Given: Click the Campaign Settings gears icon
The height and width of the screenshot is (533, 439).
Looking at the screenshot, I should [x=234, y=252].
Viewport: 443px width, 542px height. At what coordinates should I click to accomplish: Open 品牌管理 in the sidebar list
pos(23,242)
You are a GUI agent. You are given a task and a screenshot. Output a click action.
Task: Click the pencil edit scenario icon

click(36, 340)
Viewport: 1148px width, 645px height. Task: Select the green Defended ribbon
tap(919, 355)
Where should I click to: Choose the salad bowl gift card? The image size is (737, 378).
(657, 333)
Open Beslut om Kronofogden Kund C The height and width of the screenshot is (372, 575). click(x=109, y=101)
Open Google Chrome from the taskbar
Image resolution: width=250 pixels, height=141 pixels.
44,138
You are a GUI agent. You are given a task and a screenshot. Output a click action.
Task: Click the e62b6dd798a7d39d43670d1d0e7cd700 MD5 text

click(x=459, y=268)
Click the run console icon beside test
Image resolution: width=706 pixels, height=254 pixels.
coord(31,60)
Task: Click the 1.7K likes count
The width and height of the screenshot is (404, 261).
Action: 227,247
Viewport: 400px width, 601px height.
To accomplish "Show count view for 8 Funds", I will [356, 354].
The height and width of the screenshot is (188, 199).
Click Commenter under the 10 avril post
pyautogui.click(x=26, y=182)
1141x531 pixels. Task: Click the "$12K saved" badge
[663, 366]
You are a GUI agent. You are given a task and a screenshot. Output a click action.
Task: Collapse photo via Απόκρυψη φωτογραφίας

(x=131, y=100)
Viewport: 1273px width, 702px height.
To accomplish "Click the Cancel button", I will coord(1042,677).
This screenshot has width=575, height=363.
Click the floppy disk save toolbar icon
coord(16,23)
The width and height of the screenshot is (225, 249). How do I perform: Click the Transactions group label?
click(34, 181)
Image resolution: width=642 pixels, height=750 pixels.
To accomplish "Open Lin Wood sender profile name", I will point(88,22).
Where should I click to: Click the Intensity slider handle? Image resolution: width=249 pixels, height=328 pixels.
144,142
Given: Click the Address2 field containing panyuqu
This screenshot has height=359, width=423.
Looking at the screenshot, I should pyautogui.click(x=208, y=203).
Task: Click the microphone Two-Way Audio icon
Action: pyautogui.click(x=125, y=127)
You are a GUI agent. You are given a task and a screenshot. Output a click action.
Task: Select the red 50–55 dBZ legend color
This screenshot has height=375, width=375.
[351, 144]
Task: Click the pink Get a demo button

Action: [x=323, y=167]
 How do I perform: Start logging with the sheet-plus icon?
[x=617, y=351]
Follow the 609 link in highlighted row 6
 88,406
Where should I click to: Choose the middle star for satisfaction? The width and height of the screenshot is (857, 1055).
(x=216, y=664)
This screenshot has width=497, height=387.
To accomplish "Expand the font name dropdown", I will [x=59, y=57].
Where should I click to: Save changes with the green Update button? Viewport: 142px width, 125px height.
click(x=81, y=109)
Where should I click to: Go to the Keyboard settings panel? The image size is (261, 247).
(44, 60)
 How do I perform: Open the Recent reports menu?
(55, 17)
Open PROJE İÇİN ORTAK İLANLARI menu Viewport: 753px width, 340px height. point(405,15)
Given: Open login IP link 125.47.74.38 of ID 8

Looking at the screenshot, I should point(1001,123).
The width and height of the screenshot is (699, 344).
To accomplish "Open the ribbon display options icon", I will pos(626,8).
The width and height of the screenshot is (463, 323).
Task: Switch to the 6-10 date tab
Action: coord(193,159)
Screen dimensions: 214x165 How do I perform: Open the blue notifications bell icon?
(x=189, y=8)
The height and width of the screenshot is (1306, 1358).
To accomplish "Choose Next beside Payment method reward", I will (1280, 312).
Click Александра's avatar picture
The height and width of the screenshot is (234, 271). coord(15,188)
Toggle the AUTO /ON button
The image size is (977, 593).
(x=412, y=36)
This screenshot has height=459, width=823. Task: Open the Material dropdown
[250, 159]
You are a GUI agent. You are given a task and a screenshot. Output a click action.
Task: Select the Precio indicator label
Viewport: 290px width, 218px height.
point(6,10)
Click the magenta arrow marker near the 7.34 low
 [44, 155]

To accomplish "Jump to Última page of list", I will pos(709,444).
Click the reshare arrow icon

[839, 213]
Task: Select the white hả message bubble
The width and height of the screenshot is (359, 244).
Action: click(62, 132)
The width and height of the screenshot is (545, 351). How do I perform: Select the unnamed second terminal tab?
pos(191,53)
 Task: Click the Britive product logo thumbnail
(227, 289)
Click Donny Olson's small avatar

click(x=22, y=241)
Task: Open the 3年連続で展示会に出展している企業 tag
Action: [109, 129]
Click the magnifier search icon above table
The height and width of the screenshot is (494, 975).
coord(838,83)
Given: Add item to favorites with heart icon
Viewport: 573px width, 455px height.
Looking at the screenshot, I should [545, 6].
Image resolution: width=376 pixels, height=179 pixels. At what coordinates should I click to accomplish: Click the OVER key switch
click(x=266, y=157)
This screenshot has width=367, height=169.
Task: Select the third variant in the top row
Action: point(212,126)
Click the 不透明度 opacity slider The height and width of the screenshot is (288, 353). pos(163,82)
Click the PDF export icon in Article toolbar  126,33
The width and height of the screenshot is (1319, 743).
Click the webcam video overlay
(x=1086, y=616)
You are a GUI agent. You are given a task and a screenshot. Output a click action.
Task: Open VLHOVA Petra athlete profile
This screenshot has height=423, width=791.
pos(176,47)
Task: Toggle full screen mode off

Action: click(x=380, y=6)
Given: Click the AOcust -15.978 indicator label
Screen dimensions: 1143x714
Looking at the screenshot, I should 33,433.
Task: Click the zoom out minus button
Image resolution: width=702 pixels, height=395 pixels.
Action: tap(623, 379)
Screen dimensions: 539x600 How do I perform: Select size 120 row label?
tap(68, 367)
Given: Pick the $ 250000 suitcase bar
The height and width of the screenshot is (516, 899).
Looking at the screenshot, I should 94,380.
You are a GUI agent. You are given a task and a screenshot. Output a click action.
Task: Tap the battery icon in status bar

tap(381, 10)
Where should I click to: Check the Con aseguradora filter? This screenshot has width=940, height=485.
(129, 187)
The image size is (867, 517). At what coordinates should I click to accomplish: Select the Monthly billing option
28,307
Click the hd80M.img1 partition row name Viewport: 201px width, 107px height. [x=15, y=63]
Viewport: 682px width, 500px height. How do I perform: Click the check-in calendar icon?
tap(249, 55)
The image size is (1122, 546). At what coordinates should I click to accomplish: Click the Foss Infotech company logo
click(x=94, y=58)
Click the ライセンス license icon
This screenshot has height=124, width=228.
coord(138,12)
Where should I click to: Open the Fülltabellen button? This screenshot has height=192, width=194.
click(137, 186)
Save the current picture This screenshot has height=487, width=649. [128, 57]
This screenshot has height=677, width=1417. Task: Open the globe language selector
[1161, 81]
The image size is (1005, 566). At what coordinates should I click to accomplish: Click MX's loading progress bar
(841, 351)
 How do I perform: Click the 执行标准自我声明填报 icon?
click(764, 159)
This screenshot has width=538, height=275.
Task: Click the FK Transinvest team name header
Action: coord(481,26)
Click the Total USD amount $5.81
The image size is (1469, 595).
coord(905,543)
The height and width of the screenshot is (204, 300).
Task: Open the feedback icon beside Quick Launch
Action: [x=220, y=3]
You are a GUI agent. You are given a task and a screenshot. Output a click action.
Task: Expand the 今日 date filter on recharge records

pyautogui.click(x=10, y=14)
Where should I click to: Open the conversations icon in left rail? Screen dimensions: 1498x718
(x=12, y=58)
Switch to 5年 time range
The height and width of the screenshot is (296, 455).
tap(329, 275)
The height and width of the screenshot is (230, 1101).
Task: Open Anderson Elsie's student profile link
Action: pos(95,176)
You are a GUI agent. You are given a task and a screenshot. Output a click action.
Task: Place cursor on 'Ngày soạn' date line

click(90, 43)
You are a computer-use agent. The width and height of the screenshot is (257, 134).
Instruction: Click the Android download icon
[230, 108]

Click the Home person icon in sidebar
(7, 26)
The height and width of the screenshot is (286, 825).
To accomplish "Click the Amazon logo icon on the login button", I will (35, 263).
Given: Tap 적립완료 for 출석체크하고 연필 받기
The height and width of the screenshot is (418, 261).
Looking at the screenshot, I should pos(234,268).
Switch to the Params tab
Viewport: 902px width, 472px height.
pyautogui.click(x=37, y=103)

**Exercise details:** Keep only those lines of the records that hold "indicator", and return them.

**Answer area:**
Task: Select the Precio indicator label
Given: Click the AOcust -15.978 indicator label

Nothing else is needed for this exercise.